═════ Data under study ═════
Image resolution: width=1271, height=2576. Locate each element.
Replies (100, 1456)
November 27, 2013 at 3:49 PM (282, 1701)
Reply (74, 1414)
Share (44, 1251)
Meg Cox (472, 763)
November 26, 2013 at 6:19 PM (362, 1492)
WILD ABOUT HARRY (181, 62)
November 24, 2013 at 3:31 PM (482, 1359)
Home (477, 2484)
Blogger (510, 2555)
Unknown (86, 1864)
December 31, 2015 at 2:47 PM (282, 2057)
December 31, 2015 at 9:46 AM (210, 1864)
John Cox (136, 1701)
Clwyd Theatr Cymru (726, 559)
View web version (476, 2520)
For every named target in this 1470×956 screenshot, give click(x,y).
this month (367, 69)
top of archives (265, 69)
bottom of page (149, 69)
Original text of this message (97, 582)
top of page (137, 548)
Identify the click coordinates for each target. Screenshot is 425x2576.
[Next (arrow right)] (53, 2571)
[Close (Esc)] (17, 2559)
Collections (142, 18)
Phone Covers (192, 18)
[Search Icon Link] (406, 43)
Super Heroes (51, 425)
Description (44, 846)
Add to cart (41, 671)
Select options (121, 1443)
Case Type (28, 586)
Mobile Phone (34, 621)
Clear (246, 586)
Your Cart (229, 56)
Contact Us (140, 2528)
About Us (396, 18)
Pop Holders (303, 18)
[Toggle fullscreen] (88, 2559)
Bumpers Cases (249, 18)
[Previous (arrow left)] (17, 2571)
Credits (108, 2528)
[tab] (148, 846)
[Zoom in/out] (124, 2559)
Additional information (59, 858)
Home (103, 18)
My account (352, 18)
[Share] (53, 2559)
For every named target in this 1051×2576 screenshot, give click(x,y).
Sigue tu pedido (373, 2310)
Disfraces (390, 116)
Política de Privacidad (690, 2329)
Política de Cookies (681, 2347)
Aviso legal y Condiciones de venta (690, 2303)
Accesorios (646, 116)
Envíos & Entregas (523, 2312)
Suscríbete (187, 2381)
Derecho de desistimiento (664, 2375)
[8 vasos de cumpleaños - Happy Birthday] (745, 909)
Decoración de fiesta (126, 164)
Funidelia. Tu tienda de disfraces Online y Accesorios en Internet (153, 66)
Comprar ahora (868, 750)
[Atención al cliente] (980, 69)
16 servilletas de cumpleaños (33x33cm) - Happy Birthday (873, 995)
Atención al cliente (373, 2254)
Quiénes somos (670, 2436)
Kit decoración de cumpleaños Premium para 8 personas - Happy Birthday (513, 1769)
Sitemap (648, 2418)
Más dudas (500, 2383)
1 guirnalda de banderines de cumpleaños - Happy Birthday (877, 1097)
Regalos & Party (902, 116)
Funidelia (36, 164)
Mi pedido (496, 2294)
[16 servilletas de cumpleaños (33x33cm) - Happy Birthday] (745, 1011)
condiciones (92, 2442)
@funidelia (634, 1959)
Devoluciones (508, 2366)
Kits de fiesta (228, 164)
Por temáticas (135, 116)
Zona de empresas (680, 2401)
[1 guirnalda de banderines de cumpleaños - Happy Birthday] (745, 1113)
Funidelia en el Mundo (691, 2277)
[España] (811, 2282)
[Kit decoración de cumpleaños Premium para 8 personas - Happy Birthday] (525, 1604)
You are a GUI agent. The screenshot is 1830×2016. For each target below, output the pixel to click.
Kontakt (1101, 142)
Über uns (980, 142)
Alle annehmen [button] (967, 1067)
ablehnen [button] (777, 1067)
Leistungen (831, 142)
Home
═════
* Activity *
The answer should be nothing but the number of lines in this data that include "guirnalda".

* Exercise solution *
2